_The task_
Only the lines below, from the one with "You are a computer-use agent. Viewport: 796px" through the one with "Instruction: Select Pure", are to be written out, exactly.

_Records_
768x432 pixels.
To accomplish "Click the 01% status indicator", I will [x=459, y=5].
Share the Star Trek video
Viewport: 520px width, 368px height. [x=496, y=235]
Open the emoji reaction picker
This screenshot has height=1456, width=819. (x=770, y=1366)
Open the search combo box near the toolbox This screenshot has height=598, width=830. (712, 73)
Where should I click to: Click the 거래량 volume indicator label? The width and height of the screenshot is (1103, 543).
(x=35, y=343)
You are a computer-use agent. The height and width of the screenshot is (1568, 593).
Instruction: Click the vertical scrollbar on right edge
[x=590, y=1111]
---
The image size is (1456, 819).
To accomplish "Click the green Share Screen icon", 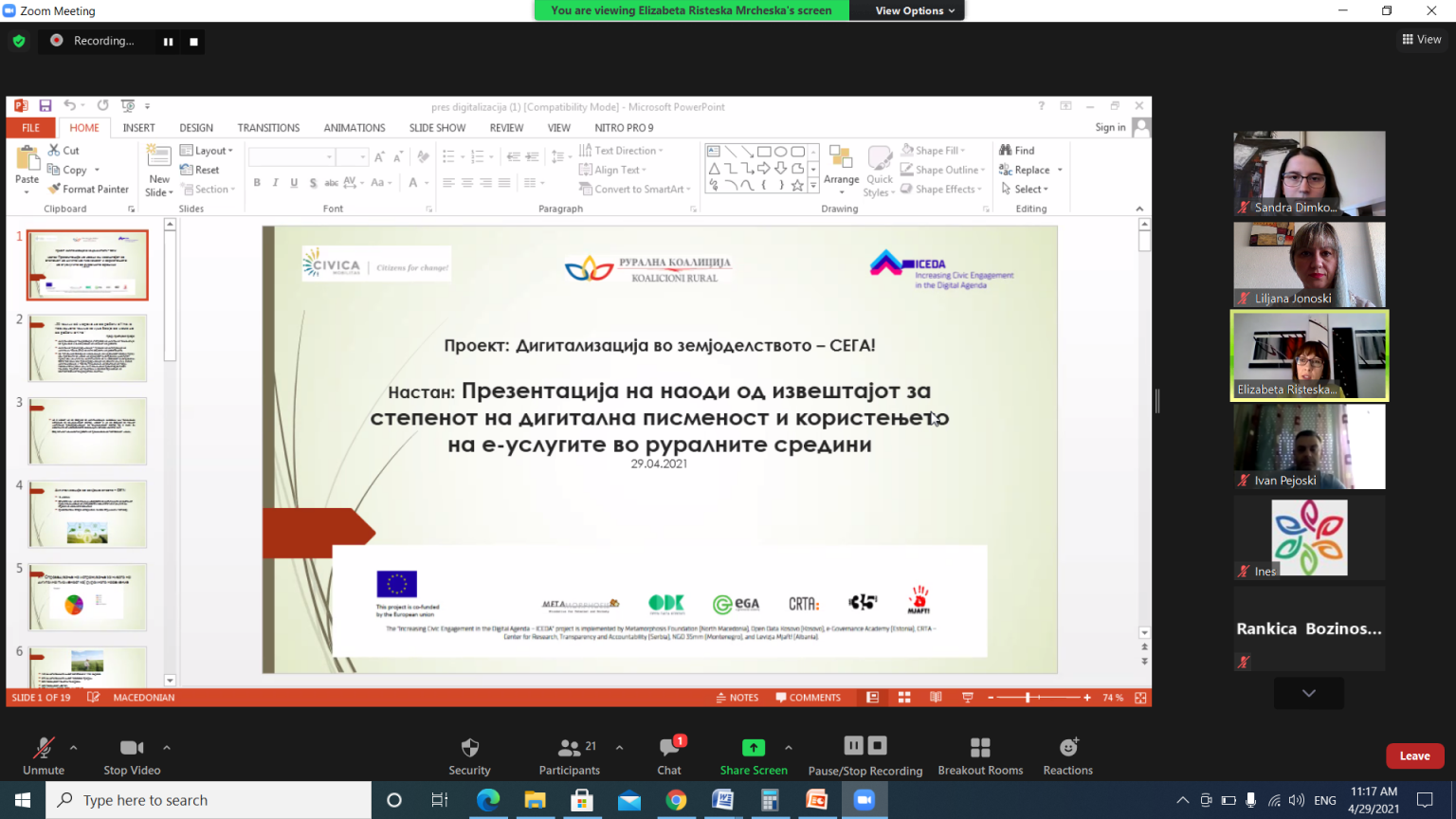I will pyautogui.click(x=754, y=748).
...
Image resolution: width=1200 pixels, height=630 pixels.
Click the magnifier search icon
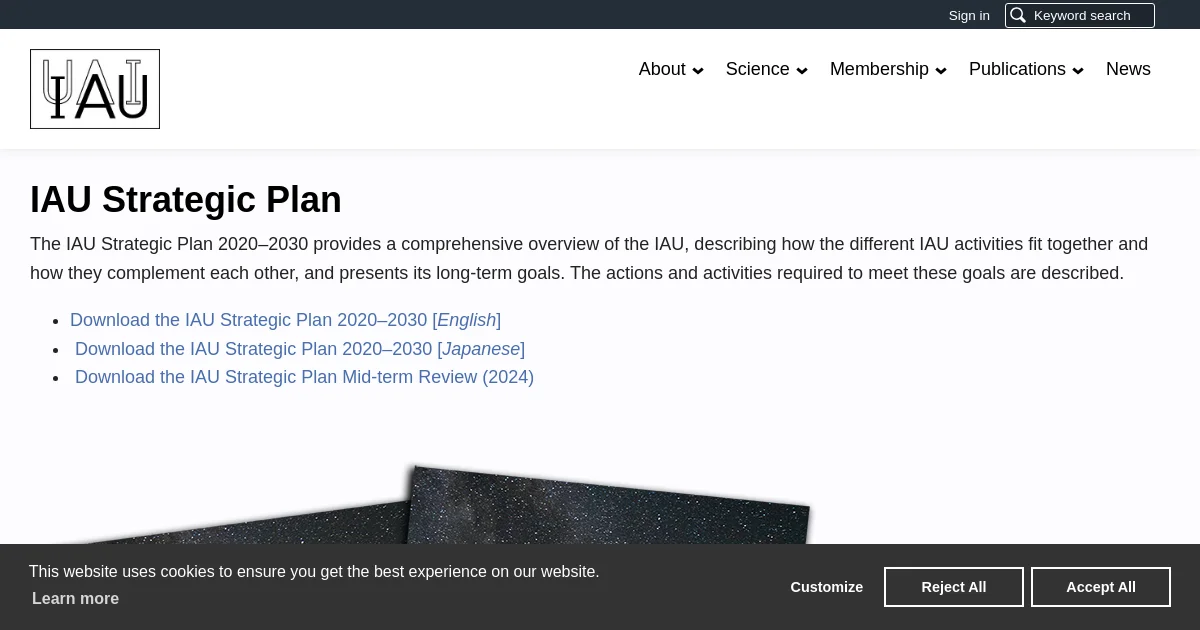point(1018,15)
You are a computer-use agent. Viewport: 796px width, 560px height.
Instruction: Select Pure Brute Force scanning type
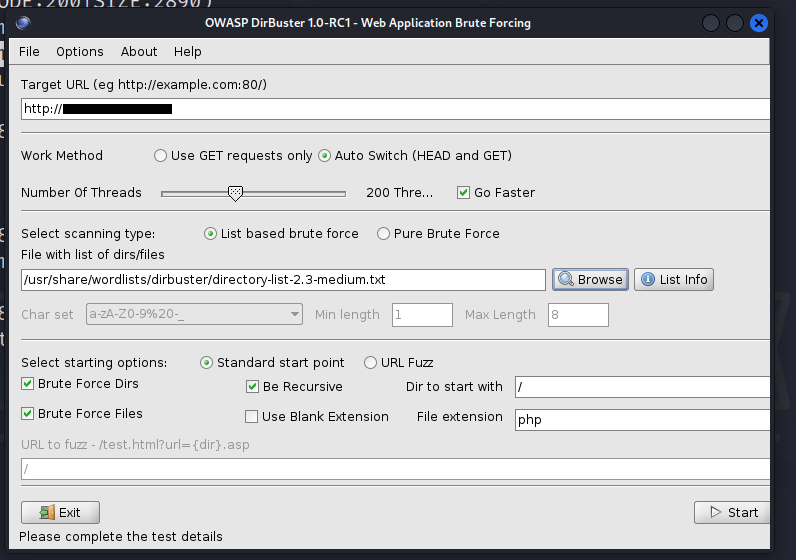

_Response below_
You are a computer-use agent. Viewport: 796px width, 560px height.
Instruction: Select Pure Brute Force scanning type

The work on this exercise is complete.